Thursday, October 9, 2014

The Irish are Revolting

You can say THAT again...(bada BING!).

I wanted to highlight this story from because it has a little bit of everything. Let's start with massive protests over IMF-inflicted austerity measures forcing people to pay through the nose for a commodity they literally cannot live without:
After years of passivity in the face of austerity, anger in Ireland has finally spilled over into public protest because people are going to have to start paying for their water.

Yes, Ireland is set to become one of the few countries in the world with mandatory water meters. This means its residents will be paying more than most Europeans do for water, whereas before it was paid for by taxes. It wouldn't be quite so outrageous, people say, if Ireland's water didn't routinely fail testing by the country’s environmental watchdog, the Environmental Protection Agency (EPA). In some places, the water is so unsafe that drinking it will see you expelling it out of one of your orifices at high velocity for days. So people aren't too keen to pay for the privilege. Demonstrations are being attended by crowds who park their cars and bikes in front of proposed sites for water meters, and the police have been guarding workers who are installing the hated things.
Workers who are watching as their prosperity slowly slips away who can't afford to pay:
The charges—which will average out to an annual charge of €278 ($355) for a family of four—were a condition of the EU-IMF bailout to Ireland in 2010...The "What’s Left" tracker carried out by the Irish League of Credit Unions found that 1.8 million people in Ireland—close to half the population—have less than €100 ($127) left every month after paying their bills.
Oh, and you can toss in a little enriching the oligarchy at the expense of everyone else:
The contract to provide the expensive and mandatory process of metering was given to a company called Siteserv, despite Siemens offering to do the job for free. Everyone found this pretty baffling. Siteserv is owned by Irish media mogul Denis O’Brien, Ireland’s third-richest man. He has a history of dodgy dealings—a tribunal found "beyond doubt" that he had made payments to a former communications minister, who then influenced the bidding process for mobile phone licenses that O’Brien’s company, Esat Digifone, then purchased. So he's also pretty unpopular, and the assumption is that the meters will further enrich him.
And finally, like a cherry on a shit sundae, the slow collapse of aging infrastructure:
Many Irish people have to boil their water before they drink it so it doesn't make them ill. For those, Irish Water has promised a whopping 50 percent discount for the first three months, which obviously hasn't done much to silence the outrage.

Oh, and almost half of water in Ireland is wasted in transit as it leaks out of pipes.
Goddam, Ireland, sounds like you've got a Downward Spiral perfect storm on your hands.

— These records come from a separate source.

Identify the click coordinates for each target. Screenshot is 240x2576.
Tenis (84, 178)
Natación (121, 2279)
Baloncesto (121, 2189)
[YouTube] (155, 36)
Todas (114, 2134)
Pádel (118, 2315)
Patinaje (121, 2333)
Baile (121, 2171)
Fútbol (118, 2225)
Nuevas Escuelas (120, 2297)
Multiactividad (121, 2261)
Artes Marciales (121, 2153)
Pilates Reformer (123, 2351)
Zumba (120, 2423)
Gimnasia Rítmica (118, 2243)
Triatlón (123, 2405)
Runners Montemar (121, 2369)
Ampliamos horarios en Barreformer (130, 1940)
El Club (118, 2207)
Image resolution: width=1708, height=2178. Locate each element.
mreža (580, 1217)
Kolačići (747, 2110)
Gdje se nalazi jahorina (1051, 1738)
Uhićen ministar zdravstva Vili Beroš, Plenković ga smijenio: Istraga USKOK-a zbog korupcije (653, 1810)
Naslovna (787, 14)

Bonus: "No mercy, no quarter...they'll pay for their sins"

1 comment:

  1. You can tell from the pic that's not a 'Murikan scene. None of the protestors are anywhere near 300 lbs., none are riding an electric cart, no flags are waving and the spelling on the signs appears to be correct. Also, here in the Land of the Free there'd be steel barriers, three cops in their cute little Darth Vader suits for every protestor, MRAPs aplenty, and helicopters overhead. Finally, probably one out of every four protestors would be an undercover cop. Of course because they're "undercover" they'd be tough to pick out. But if you went for the guys with the buzzed-down military haircuts, slightly crossed lifeless eyes, and steroid bloated bodies you'd probably get most of them.